Bundespräsident Frank-Walter Steinmeier hat Solidarität mit Lehrkräften gefordert, die extremistische Angriffe gegen die Demokratie im Schulalltag erleben. "Wir müssen sie unterstützen", sagte Steinmeier in einem Interview mit "Stern" und ntv. Zwar sollten Lehrkräfte parteipolitisch neutral sein. "Aber wenn Lehrer auf Situationen im Unterricht und auf dem Pausenhof treffen, bei denen Kinder sich rassistisch oder antisemitisch äußern, dann können sie nicht neutral wegschauen", sagte der Bundespräsident.
Hintergrund der Forderung sind die steigenden Zahlen rechtsextremer Vorfälle an Schulen. Laut der Gewerkschaft Erziehung und Wissenschaft (GEW) sind viele Lehrkräfte verunsichert im Umgang mit rechtsextremen Vorfällen in der Schule. Als Beamte fragen sie sich demnach, wie sie reagieren sollen und dürfen.
Steinmeier unterstrich die Bedeutung von Demokratiebildung und Beteiligung in der Schule: "Demokratie ist nicht nur die Herrschaft der Mehrheit, sondern auch der Schutz von Minderheiten. Dafür gibt es kein Unterrichtsfach. Das müssen wir in der ganzen Schule leben." Jede Schule in Deutschland müsse eine demokratische Schule sein.
Mit Sorge beobachtet der Bundespräsident die Herausforderungen durch die vielen Krisen der vergangenen Jahre: "Viele Menschen fühlen sich belastet, werden leiser, wenn es darum geht, für die Demokratie einzustehen", sagte er. "Umso wichtiger wird es, dass wir Schüler darauf vorbereiten, dass sich das gesellschaftliche Klima verändert und dass es sich lohnt, für sie und für die Gesellschaft als Ganzes und für die Demokratie einzutreten."
Besorgt äußerte sich auch die Bildungsgewerkschaft GEW. Deren Vorsitzende Maike Finnern verwies auf Versuche der in Teilen rechtsextremen AfD, an Schulen an Einfluss zu gewinnen. Auch sie verwies dabei auf Versuche, das parteipolitische Neutralitätsgebot der Schulen für sich zu nutzen. In den vergangenen Jahren hatte die AfD etwa mit Meldeportalen im Internet für Aufsehen gesorgt, über die Lehrkräfte gemeldet werden konnten, die sich angeblich zu politisch geäußert hatten.
"Die AfD nimmt mit der Debatte um das vermeintliche Neutralitätsgebot bereits massiven Einfluss auf Lehrkräfte", warnte Finnern. "Viele sind verunsichert: Was darf ich sagen, was nicht? Das sind Fragen, die sich Beschäftigte an Schulen zunehmend stellen", sagte sie weiter "stern" und RTL.

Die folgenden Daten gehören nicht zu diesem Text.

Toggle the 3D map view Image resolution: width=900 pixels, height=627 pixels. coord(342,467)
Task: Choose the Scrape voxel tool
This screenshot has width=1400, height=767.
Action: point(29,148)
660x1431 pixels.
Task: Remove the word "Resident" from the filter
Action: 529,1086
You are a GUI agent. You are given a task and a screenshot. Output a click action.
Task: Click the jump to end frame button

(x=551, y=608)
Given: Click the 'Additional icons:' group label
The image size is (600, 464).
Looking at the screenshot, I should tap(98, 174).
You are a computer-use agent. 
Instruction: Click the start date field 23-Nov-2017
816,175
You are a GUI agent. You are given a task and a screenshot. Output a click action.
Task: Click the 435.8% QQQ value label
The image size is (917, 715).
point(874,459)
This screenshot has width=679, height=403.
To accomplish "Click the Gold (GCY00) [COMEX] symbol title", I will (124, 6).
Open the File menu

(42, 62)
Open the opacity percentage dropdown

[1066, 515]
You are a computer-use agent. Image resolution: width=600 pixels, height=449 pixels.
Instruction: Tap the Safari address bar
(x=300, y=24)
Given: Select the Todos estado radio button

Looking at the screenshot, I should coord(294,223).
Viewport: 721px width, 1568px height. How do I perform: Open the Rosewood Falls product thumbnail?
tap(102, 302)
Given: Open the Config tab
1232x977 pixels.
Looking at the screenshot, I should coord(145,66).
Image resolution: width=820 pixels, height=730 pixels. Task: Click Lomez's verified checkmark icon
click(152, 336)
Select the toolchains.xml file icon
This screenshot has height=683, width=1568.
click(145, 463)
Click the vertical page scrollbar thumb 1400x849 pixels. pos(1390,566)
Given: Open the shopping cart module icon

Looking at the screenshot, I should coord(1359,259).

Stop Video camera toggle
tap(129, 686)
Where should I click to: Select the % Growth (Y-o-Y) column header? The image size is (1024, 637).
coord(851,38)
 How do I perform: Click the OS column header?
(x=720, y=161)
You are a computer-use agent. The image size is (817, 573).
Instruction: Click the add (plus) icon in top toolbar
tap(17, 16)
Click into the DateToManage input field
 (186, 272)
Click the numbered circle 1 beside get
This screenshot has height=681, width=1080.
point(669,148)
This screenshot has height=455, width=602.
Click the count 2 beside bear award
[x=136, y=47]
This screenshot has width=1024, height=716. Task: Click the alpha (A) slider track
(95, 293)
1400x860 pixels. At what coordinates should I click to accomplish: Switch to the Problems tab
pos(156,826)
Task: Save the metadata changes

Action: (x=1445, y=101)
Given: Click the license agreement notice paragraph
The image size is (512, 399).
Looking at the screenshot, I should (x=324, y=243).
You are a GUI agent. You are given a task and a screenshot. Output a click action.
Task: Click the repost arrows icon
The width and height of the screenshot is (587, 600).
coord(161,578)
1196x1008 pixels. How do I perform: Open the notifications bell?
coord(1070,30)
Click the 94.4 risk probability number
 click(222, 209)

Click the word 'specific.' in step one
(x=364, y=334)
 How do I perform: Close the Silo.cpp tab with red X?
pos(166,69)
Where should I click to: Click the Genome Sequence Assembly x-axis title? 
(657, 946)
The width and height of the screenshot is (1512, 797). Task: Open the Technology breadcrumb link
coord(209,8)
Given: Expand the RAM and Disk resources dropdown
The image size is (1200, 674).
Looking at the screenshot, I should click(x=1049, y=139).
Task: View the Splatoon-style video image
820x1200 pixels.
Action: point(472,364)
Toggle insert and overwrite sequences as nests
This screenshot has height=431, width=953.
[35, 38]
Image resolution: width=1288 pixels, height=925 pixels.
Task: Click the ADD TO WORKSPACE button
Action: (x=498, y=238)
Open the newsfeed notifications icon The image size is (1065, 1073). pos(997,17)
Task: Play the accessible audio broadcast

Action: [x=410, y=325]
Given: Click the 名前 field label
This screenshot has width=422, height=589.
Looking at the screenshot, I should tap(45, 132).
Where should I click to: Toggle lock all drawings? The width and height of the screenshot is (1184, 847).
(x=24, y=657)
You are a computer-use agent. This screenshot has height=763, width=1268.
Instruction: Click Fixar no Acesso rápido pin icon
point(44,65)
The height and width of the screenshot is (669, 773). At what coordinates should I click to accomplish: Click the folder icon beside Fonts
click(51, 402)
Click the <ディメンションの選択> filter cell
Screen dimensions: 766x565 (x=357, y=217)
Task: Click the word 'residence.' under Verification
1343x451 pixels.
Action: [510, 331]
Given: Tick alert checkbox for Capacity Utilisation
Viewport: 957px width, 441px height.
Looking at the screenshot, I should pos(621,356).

Aus Sicht der GEW beruht die Verunsicherung auf einem falschen Verständnis von Neutralität, denn Lehrkräfte seien der freiheitlich-demokratischen Grundordnung verpflichtet. "Demokratie ist nicht neutral", stellte Finnern klar. "In unserem Grundgesetz stehen die Werte, an denen sich unsere Gesellschaft ausrichtet: Menschenwürde, Gleichberechtigung, Meinungsfreiheit, Solidarität." Die AfD leugne jedoch diese Wertebasiertheit.